● Given request
Render everything from the line containing "This screenshot has height=562, width=774." down to the end of the data as a Markdown table with the columns Row and Line. Number each line in order and leave out blank lines.

--- BEGIN Input for this task ---

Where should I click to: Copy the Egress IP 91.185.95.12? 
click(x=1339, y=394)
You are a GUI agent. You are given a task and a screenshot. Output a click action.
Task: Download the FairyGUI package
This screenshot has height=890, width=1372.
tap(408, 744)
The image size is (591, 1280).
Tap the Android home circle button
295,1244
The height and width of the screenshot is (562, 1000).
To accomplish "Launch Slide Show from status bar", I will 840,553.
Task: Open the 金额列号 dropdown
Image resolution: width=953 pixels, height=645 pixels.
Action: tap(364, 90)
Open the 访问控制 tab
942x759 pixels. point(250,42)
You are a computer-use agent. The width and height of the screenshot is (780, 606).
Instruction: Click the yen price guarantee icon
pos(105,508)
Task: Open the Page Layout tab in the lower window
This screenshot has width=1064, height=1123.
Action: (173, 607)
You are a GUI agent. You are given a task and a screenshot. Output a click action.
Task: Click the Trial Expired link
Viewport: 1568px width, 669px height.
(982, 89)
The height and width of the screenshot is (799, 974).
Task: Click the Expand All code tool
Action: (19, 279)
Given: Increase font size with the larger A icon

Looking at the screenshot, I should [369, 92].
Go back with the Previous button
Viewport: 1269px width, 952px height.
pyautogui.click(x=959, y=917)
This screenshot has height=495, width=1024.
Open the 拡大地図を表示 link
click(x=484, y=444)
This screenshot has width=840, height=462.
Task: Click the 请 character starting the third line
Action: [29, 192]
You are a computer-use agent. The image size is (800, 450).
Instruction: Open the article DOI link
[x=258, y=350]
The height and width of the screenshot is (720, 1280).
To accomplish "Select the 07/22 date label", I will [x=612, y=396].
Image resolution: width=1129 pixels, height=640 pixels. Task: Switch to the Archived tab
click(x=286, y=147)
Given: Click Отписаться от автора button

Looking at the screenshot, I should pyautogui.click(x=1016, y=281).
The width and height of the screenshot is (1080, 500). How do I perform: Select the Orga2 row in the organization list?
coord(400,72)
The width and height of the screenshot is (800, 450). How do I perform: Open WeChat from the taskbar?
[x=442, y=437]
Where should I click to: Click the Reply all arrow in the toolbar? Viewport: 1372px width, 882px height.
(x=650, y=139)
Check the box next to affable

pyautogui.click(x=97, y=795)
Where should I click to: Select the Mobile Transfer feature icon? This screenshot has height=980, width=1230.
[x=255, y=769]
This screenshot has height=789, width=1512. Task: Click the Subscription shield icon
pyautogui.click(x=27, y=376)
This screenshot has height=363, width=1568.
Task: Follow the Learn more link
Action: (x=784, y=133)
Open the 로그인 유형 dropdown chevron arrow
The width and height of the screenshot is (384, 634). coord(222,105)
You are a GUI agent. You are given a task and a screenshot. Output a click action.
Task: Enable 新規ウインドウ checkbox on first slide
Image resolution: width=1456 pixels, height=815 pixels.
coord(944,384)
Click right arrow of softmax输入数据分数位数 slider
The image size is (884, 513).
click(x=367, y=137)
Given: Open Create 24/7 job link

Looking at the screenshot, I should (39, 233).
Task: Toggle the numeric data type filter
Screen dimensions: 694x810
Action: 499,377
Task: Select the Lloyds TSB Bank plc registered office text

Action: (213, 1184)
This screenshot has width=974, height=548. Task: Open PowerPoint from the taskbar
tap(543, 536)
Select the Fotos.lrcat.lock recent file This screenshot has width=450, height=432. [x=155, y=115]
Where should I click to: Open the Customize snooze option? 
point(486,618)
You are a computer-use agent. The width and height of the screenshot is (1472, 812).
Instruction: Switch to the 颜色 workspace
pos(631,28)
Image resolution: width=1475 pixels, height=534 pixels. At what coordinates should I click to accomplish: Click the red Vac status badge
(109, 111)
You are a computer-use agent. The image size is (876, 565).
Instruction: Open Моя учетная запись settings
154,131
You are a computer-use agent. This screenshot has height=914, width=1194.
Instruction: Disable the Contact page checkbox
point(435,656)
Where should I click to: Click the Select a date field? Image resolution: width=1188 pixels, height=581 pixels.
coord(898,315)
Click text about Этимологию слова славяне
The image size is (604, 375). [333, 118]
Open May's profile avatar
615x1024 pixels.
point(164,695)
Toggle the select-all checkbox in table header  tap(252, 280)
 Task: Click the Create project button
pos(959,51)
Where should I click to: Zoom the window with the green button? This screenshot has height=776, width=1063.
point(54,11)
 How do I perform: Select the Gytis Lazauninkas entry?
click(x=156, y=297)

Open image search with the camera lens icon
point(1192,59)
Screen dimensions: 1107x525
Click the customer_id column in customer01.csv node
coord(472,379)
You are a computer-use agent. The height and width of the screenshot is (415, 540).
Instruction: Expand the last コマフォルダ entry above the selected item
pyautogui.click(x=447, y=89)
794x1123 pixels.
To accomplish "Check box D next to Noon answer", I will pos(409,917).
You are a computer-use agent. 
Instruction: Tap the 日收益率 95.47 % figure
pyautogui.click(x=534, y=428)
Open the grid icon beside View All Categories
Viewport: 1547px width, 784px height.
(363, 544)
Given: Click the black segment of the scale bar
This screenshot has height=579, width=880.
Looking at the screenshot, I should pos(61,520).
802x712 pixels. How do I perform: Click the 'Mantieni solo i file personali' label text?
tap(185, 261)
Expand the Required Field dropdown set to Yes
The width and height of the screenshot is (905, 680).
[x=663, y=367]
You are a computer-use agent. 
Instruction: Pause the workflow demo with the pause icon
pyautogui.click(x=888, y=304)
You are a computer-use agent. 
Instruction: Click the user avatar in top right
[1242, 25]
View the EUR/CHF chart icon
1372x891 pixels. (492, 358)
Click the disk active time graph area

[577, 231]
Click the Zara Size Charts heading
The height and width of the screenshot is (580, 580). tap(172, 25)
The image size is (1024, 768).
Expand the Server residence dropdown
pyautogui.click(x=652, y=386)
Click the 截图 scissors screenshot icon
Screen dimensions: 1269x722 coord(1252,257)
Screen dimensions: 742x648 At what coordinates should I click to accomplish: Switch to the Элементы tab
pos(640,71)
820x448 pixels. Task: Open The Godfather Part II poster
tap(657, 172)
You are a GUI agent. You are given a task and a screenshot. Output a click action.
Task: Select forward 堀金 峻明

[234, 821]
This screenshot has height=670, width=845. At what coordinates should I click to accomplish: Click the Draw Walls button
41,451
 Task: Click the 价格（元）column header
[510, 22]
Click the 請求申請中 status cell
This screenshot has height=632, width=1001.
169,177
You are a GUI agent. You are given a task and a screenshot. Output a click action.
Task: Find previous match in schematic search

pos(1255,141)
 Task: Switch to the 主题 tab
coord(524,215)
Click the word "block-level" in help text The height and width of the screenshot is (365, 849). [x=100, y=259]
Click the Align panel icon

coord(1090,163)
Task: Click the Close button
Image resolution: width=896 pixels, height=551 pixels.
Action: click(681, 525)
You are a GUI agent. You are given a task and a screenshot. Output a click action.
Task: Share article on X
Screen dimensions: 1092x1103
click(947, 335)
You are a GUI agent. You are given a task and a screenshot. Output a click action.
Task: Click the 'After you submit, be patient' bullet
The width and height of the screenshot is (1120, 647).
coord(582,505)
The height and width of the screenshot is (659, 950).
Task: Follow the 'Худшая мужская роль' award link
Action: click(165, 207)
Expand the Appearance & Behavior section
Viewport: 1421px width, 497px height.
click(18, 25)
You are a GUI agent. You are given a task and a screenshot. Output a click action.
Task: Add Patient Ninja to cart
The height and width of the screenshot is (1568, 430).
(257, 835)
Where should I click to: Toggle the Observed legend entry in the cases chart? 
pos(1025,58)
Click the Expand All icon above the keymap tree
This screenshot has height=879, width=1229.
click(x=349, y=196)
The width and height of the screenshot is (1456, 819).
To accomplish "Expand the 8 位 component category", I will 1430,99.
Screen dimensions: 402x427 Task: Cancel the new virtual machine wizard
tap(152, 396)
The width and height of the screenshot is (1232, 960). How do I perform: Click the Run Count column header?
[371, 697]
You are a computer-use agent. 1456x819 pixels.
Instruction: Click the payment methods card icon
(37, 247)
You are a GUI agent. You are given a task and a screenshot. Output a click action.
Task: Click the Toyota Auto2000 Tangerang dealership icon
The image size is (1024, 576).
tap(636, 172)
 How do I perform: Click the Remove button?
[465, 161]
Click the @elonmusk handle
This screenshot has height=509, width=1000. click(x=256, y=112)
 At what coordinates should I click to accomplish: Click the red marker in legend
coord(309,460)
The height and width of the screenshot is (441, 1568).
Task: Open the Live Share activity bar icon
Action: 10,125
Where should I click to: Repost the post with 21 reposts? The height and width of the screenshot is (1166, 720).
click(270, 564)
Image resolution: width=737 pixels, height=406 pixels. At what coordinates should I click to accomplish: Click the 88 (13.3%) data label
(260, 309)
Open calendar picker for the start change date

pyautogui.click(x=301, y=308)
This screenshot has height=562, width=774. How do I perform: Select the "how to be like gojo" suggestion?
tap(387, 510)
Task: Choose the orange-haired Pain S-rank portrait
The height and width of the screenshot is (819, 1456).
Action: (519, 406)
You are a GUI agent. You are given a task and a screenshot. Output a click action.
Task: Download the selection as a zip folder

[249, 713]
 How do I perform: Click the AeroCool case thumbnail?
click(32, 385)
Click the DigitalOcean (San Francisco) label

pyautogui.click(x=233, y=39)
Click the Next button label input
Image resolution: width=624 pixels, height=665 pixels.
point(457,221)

--- END Input for this task ---

● Written answer
| Row | Line |
|---|---|
| 1 | This screenshot has height=562, width=774. How do I perform: Select the "how to be like gojo" suggestion? |
| 2 | tap(387, 510) |
| 3 | Task: Choose the orange-haired Pain S-rank portrait |
| 4 | The height and width of the screenshot is (819, 1456). |
| 5 | Action: (519, 406) |
| 6 | You are a GUI agent. You are given a task and a screenshot. Output a click action. |
| 7 | Task: Download the selection as a zip folder |
| 8 | [249, 713] |
| 9 |  How do I perform: Click the AeroCool case thumbnail? |
| 10 | click(32, 385) |
| 11 | Click the DigitalOcean (San Francisco) label |
| 12 | pyautogui.click(x=233, y=39) |
| 13 | Click the Next button label input |
| 14 | Image resolution: width=624 pixels, height=665 pixels. |
| 15 | point(457,221) |